Even as athletes and world health officials debate the propriety of moving forward with the games, and the potential for spreading the virus elsewhere, Vuitton brought editors, models, and, of course, celebrities (Catherine Deneuve, Alicia Vikander, Jaden Smith, Zendaya) from several nations and continents. The main event, the outdoor runway show, began at just about 4 p.m. on Saturday, actually about 45 minutes before it had originally been planned, because the designer concluded that the light would be better at that moment, about an hour before sunset. Models walked down the twin ramps that descend from the museum like ribbons onto a plaza where seating had been constructed from metallic cubes and ribbed benches, winding through multiple rings of guests. As with Ghesquière's previous cruise collections for Vuitton (shown in Monaco and Palm Springs), the designs ambled from sports, surf, athletic, punk, and street references, ultimately pointing to a younger, social media savvy customer who would be enticed by, say, a handbag constructed in the stiff frame of a boom box, or graphic prints on scuba-inspired dresses that reflected the colorful airbrushed decals of surfboards.
“You know how much I love urban clothes and what women are wearing in the city, which is what I have done for Vuitton for a few seasons now,” Ghesquière said just after the show. “With this collection, the big stories are the tropicalism and the urbanity at the same time. Brazil reflects this incredible mix of big cities with amazing buildings and architecture with a nature that is so strong. I'm a foreigner, I'm French, I bring dark clothes to a city that is all about exoticism and color.” (Watch a video of the show below.)
The impending Olympics, and sports in general, played a stronger role in this collection, with sketched prints of soccer players and scuba-tight dresses that peeled off the body, one worn like a surfer's bodysuit, half unwrapped after a dip in the ocean (below). And it was the Brazilian editors who seemed most enthusiastic in their response to the collection, citing their pride in Vuitton's choice of their country to showcase during a particularly turbulent moment.

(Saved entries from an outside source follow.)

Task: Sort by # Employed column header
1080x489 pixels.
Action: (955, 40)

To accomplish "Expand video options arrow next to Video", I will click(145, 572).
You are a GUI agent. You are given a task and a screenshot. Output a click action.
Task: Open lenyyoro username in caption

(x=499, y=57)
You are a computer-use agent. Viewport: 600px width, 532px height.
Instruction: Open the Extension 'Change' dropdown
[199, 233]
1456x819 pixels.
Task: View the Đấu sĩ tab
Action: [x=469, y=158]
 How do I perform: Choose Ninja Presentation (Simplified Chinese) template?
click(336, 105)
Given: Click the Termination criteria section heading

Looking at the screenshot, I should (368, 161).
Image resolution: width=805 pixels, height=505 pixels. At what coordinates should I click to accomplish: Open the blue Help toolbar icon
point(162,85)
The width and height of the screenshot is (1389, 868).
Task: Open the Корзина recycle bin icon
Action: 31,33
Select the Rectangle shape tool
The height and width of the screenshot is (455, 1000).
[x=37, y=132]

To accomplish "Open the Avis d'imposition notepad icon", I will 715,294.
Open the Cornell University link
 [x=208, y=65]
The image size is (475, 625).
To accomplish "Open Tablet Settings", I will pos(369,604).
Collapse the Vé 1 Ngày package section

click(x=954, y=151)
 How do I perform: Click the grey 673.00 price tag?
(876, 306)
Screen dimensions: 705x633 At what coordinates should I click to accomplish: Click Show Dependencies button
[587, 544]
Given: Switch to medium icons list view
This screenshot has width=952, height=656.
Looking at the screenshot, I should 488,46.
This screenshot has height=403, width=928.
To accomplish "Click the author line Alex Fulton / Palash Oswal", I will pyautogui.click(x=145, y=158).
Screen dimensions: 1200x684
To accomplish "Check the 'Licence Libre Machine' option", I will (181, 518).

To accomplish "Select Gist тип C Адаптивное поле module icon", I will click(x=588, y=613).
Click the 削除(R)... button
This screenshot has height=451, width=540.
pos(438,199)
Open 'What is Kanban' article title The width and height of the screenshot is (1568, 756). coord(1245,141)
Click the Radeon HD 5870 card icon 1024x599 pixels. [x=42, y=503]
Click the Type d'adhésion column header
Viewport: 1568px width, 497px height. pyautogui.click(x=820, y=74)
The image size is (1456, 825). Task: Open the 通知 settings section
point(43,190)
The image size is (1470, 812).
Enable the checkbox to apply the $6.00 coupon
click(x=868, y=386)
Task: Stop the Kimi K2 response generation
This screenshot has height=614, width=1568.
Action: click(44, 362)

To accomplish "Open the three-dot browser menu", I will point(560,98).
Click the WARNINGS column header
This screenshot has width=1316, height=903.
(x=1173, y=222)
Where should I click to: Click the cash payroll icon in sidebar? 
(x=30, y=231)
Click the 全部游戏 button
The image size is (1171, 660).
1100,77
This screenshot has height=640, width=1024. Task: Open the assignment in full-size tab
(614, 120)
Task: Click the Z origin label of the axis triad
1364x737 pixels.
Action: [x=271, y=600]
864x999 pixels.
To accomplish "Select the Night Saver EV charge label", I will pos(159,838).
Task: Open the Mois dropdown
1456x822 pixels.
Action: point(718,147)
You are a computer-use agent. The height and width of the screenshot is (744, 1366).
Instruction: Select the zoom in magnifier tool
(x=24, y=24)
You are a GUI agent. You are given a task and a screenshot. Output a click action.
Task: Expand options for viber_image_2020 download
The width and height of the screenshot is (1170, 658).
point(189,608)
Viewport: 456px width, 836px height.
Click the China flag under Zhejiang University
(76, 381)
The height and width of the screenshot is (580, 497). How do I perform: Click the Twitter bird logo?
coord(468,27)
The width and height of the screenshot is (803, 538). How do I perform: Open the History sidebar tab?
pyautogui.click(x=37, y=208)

As journalists made their way to speak to Ghesquière, a large crowd had gathered outside the museum, screaming for the attention of the models and celebrities. The designer typically gives his post-show comments to editors in groups from each country, and during his chat with the American contingent, he was asked by Jenny Barchfield, the AP correspondent for Rio, about the the political context of presenting a luxury collection against this backdrop. This was something the designer had clearly considered. In the months leading up to the show, there had been much discussion within the company and without about the wisdom of moving forward with the event.
Ultimately, Ghesquière said, “It's good to give a strong message to people and to say we are not scared. We are able to travel with our ideas. It's an economical consideration to do a show in a country like Brazil, but it's also a cultural proposition.”
To an extent, both Vuitton in Brazil and Chanel in Cuba have served to showcase the culture of their host countries while furthering their cause of global consumerism. That can result in spectacular displays of fashion as well as uncomfortable contrasts of extravagance against hardship and suffering. But here, the message seemed to be one of mutual embrace. Walking out of the show, Zendaya, wearing a bold and body-con knit Vuitton dress that made her look like a tall tropical flower (below), said she would remember her first visit to Brazil at least for the warmth of the people.
“There is not one person I have met here who hasn't hugged or kissed me,” she said.